American baseball player (1880–1939)

Simeon Augustus Murch (November 21, 1880 – June 6, 1939) was an American professional baseball infielder. He played parts of three seasons in Major League Baseball for the St. Louis Cardinals and Brooklyn Superbas. Murch was 6 feet, 2 inches tall and weighed 220 pounds.

==Career==
Murch was born in Castine, Maine, in 1880. He started his professional baseball career with the New England League's Haverhill Hustlers in 1902. Murch had batting averages of .237 in that year and .288 in the next. In November 1903, he was married to Gertrude McAdams.

Murch then signed with the National League's St. Louis Cardinals before the 1904 season. However, he injured his hand while playing basketball, and he was unable to report to the Cardinals that spring. Murch recovered by April but started the season in the New England League. In July, The Telegraph wrote that he was "the sensation of the league at second base." He batted .245 in 94 games and joined the Cardinals late in the season. In 13 major league games, he batted .137 with 1 run batted in.

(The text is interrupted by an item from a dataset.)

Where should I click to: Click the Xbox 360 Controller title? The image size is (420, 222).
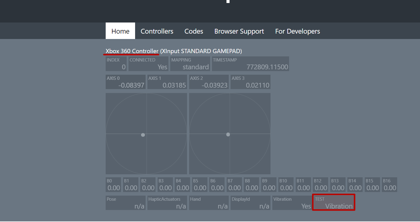132,51
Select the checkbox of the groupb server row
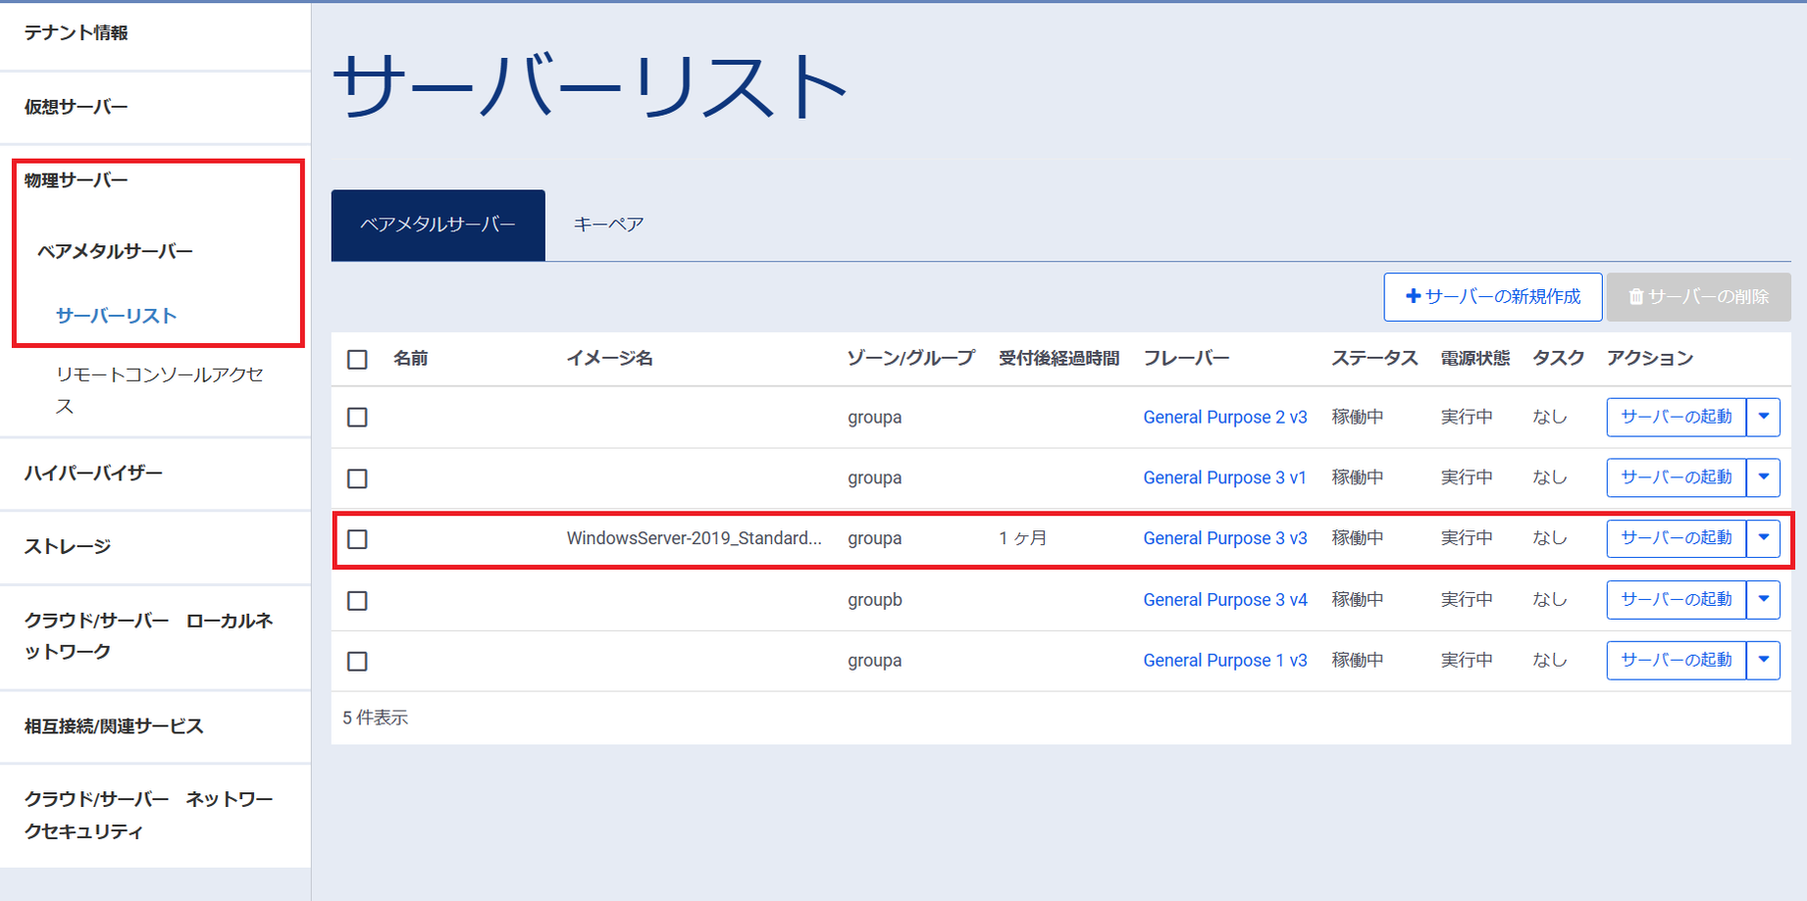This screenshot has height=901, width=1807. click(x=357, y=600)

In 1905, Murch played four games for St. Louis, batted .111, and returned to the New England League. The following winter, he roller skated and was an official at a Boston rink. Murch then batted .269 for the Manchester Textiles in 1906 and turned an unassisted triple play. In July 1906, Sporting Life wrote that he "comes pretty near being one of the most valuable all-around men in the league." In 1907, he led the league with four home runs. He was purchased by the Brooklyn Superbas in August, and the following year, he received his final shot in the majors. He batted .182 in six games for Brooklyn before returning to the New England League again and batting .227 there.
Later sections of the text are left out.